> [ATTIVITÀ]:
- 1) Cita alla lettera il brano del testo sulla crisi economica argentina che comincia con le parole contenenti "Già ad aprile" e termina con "proprio debito internazionale.".
- 2) Nel testo sulla crisi economica argentina, di quanto è calato il PIL del paese nel 2019?
- 3) Prosegui il testo sulla crisi economica argentina a partire dalla sua ultima frase.

> [BLOCCO DI TESTO]:
+---+

Già ad aprile Guzmán aveva detto che «la repubblica argentina conferma la sua disponibilità a pagare anche nel gravissimo contesto internazionale che è stato generato a seguito della pandemia di COVID-19, e cerca, nel quadro dei contratti esistenti, un profilo di indebitamento sostenibile che non minacci un percorso di crescita sostenibile a medio e lungo termine, che migliori la capacità di rimborso futuro e gli indicatori sociali di base». Stava di fatto chiedendo ai creditori di dare la possibilità all’Argentina di crescere per poter ripagare il proprio debito internazionale.
La situazione economica del paese è molto critica: ha una recessione in peggioramento (il PIL è calato del 3 per cento nel 2019 e del 5,7 per cento nel primo trimestre del 2020), l’inflazione sopra al 50 per cento e il 35,5 per cento della popolazione in povertà (in base ai criteri statistici dell’INDEC, l’equivalente argentino dell’ISTAT). È stata ulteriormente aggravata dall’emergenza causata dall’epidemia di COVID-19: soltanto a marzo il prodotto interno lordo del paese si è ridotto del 12 per cento rispetto a marzo 2019.

+---+

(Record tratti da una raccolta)
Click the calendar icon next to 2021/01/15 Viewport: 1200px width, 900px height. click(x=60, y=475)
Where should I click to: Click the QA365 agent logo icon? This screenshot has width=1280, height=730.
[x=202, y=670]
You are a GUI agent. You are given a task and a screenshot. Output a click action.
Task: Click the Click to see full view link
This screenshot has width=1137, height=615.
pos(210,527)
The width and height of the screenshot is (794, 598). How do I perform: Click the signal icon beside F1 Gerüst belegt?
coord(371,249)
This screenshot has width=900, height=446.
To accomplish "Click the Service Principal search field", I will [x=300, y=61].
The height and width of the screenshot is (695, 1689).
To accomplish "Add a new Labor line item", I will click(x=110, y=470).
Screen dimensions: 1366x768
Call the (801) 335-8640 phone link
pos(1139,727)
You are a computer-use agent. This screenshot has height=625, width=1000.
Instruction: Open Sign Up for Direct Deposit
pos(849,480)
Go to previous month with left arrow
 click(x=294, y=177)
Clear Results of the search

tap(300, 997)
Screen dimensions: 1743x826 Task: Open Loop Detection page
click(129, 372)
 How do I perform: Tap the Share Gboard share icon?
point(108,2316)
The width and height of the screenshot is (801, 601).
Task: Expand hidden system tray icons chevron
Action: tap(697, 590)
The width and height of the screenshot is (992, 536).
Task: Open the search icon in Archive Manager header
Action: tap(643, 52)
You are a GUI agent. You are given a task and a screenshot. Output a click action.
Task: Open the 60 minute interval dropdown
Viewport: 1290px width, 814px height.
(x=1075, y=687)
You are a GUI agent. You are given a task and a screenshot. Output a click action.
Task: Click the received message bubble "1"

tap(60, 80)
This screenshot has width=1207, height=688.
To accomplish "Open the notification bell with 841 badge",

+---+

> [RISPOSTE ALLE ATTIVITÀ]:
- 1)
Già ad aprile Guzmán aveva detto che «la repubblica argentina conferma la sua disponibilità a pagare anche nel gravissimo contesto internazionale che è stato generato a seguito della pandemia di COVID-19, e cerca, nel quadro dei contratti esistenti, un profilo di indebitamento sostenibile che non minacci un percorso di crescita sostenibile a medio e lungo termine, che migliori la capacità di rimborso futuro e gli indicatori sociali di base». Stava di fatto chiedendo ai creditori di dare la possibilità all’Argentina di crescere per poter ripagare il proprio debito internazionale.

- 2) Del 3 per cento.

- 3)
Il primo caso di contagio da coronavirus in Argentina è stato registrato il 3 marzo scorso, e a oggi i positivi accertati sono più di 10.600. Le morti di pazienti risultati positivi al virus sono più di 430. Le misure restrittive per contenere il contagio erano state prolungate dall’8 al 24 maggio, ma la città di Buenos Aires sta pensando di estenderle fino all’8 giugno.